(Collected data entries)
• • • • • • •

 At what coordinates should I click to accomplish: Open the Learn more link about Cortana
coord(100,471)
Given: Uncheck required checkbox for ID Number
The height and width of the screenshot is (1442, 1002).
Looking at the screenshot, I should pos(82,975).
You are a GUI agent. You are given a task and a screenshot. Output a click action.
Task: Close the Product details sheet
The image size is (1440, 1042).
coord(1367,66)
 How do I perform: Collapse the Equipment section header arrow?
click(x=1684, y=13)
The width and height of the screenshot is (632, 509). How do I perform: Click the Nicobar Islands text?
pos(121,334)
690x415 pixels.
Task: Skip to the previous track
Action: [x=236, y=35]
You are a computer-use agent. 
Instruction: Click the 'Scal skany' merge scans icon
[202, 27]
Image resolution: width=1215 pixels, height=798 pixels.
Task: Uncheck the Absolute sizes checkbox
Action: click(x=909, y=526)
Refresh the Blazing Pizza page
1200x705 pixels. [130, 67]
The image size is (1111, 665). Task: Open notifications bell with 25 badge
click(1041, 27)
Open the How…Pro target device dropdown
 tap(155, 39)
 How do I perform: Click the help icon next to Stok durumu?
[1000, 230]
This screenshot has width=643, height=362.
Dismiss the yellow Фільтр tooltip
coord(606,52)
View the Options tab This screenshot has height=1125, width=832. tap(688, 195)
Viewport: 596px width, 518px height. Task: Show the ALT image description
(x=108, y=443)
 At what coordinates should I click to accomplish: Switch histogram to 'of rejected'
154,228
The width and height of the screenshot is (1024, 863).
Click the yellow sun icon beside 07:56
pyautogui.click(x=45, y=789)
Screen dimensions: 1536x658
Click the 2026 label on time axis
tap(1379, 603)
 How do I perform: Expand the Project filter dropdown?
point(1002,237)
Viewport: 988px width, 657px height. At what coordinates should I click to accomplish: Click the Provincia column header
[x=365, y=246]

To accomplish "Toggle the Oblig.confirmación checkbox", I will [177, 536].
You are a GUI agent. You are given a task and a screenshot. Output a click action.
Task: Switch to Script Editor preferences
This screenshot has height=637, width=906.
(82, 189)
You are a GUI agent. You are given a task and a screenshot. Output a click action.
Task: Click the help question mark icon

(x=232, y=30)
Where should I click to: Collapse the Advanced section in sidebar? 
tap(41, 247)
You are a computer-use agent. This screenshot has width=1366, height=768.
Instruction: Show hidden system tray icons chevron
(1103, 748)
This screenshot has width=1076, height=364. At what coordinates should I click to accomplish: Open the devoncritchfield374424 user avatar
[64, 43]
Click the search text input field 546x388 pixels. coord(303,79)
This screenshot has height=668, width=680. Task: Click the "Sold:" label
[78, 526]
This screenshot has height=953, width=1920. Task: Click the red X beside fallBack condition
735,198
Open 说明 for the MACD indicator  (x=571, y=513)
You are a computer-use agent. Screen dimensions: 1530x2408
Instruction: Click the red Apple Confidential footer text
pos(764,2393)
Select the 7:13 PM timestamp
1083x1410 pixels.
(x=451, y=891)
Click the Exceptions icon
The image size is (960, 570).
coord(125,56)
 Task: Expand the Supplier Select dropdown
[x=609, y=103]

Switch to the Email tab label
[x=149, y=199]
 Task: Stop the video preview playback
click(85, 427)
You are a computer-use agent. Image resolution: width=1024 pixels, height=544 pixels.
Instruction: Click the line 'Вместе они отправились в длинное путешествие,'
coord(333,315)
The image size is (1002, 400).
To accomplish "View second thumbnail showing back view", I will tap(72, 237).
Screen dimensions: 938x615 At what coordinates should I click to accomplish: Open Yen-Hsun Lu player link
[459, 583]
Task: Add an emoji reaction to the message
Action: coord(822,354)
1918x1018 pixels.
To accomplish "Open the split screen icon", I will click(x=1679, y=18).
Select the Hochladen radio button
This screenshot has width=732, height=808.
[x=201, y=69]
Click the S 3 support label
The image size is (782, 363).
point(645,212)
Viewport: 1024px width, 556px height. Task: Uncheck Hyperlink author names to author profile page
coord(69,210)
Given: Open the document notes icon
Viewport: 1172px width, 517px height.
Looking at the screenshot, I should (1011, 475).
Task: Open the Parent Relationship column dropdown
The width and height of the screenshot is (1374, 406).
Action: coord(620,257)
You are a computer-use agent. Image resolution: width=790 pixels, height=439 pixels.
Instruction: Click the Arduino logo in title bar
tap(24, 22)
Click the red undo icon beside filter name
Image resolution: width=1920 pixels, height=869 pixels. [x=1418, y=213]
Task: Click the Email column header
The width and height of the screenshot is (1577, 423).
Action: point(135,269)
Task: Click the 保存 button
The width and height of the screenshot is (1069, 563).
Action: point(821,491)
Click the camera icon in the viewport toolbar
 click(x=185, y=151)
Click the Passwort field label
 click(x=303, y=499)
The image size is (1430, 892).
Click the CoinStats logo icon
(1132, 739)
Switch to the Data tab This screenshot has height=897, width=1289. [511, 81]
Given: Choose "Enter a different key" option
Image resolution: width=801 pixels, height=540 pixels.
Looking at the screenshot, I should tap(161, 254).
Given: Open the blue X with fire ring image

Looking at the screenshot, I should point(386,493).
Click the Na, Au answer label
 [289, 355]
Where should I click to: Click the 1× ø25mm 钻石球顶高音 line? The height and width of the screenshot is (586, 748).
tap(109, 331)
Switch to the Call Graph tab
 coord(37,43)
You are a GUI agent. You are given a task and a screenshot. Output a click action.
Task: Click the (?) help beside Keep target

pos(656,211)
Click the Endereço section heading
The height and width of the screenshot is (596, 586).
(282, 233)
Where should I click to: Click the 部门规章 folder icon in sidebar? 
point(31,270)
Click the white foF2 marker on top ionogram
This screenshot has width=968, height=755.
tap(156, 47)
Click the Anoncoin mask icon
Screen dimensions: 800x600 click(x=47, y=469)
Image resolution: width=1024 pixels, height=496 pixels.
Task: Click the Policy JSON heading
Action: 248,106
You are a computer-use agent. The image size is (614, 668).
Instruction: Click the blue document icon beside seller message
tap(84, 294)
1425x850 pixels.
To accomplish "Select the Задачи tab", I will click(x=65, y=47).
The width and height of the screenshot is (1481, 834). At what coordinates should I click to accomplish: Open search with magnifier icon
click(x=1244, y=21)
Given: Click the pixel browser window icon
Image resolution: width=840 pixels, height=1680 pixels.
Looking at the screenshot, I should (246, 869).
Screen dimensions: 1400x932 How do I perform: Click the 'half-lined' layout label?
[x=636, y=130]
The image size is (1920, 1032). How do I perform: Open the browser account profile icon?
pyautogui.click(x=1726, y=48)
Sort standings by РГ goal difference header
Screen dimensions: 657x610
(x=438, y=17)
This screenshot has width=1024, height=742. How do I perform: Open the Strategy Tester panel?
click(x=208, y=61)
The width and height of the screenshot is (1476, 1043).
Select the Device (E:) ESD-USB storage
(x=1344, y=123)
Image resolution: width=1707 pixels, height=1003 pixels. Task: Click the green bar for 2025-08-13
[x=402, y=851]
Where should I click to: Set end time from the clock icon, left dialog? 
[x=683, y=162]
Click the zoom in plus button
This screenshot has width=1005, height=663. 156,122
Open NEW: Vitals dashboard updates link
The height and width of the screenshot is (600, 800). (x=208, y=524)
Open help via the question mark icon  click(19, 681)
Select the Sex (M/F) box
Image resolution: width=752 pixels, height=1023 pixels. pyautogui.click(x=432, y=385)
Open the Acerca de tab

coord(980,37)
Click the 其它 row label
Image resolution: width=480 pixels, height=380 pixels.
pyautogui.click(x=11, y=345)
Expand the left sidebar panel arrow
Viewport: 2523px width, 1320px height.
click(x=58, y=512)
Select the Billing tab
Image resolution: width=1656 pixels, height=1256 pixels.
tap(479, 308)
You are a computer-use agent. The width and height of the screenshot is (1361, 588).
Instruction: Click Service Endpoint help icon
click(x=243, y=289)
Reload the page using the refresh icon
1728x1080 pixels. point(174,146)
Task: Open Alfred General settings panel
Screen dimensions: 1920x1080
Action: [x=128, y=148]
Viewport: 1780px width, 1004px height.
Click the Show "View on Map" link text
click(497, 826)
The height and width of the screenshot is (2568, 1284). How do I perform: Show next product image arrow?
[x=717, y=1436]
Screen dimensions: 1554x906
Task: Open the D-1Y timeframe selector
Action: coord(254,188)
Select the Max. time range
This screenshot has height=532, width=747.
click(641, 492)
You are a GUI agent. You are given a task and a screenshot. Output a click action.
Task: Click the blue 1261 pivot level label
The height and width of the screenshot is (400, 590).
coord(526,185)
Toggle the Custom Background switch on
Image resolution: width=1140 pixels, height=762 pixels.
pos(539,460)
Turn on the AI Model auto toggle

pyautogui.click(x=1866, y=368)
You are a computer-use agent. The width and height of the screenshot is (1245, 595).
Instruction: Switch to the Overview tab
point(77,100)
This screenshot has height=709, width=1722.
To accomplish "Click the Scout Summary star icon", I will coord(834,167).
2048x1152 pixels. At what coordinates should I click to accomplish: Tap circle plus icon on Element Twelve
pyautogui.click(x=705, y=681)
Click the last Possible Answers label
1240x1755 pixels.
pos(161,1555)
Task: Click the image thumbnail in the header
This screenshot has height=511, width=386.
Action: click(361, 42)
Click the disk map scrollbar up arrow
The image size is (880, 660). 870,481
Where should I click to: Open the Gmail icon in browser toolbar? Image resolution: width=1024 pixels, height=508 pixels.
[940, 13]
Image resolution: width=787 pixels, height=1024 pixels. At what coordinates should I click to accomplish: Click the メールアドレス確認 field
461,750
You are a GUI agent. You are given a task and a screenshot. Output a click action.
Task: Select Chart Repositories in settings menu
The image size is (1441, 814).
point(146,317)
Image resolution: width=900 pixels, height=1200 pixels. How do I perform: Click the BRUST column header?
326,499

• • • • • • •

--- EXERCISE INSTRUCTIONS ---
Of the entries above, transcribe exactly those lines that fall between the line containing "You are a computer-use agent. Image resolution: width=1024" and the line containing "The image size is (1002, 400).", together with those two lines.

--- RESPONSE BOX ---
You are a computer-use agent. Image resolution: width=1024 pixels, height=544 pixels.
Instruction: Click the line 'Вместе они отправились в длинное путешествие,'
coord(333,315)
The image size is (1002, 400).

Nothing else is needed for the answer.